Create match conditions

Sensitive Data Scanner comes with a set of built-in match conditions; you can also define your own custom match conditions to use with Sensitive Data Scanner.

Built-in match conditions

Sensitive Data Scanner provides a range of built-in match conditions to detect common types of PII, such as Social Security numbers, e-mail addresses, or phone numbers. You can find these by selecting the arrow to expand the Built-in Match Conditions section in the right sidebar:

The built-in match conditions sidebar.

Built-in match conditions are designed to detect common types of personal data. However, their effectiveness varies based on your specific data structure and format. Ensure these conditions align with your unique data standards, potentially creating custom conditions as needed. Consult your data protection officer if you have further questions.

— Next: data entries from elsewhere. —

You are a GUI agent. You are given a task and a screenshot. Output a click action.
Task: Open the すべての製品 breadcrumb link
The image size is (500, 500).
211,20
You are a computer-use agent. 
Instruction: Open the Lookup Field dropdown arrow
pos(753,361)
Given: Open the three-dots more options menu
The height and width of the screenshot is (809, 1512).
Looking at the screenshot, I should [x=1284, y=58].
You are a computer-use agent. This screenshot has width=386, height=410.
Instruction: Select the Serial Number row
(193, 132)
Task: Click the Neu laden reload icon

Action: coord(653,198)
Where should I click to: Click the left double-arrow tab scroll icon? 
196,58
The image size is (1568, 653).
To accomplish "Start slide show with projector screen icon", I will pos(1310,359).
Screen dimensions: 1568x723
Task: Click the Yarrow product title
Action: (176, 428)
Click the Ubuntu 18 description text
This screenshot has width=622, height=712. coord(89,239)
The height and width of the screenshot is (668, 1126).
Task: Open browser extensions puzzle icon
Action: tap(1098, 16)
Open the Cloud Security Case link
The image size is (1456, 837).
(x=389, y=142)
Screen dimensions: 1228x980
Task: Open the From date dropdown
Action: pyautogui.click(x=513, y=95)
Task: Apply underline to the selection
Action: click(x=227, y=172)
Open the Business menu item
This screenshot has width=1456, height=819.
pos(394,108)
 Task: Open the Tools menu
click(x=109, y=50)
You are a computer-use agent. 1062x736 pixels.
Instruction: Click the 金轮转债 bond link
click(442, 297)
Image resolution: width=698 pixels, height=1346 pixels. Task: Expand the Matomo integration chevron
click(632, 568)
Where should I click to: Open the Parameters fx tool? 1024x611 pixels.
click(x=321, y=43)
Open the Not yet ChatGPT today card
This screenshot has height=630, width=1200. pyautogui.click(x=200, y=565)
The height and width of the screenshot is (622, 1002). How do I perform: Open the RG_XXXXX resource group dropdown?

Create custom match conditions

To create a custom match condition for your space, there are two ways to get started:

  • From the Sensitive Data Scanner landing page.
  • While creating a sensitive data scan.

From the landing page, select Add above the Custom Match Conditions listed in the match conditions sidebar.

Create a match condition on the landing page.

While creating a sensitive data scan, on the Select match conditions page, you can also create a new match condition and immediately use it in your scan by selecting Create new match condition.

Create a match condition on the scan creation page.

Both of these starting points open the same match condition creation process. From there, you can choose whether to create a regex (Regular expression) match condition, or an overlap (Value overlap) match condition.

The "Create a Match Condition" modal.

Create a regex match condition

When creating a regular expression (regex) match condition, there are two types of regex options you can specify; content regex and column name regex.

  • Content regex: A regex that Sensitive Data Scanner will check against the content of a dataset (not the column names of the dataset).
  • Column name regex: A regex that Sensitive Data Scanner will check against the column names of a dataset (not the content itself).

Sensitive Data Scanner allows you to combine these two regex options for maximum specificity:

  • Highlight a dataset if the content regex matches.
  • Highlight a dataset if the column name regex matches.
  • Highlight a dataset if both content and column name regexes match.
  • Highlight a dataset if either content or column name regexes match.

Specify the regex you want to use.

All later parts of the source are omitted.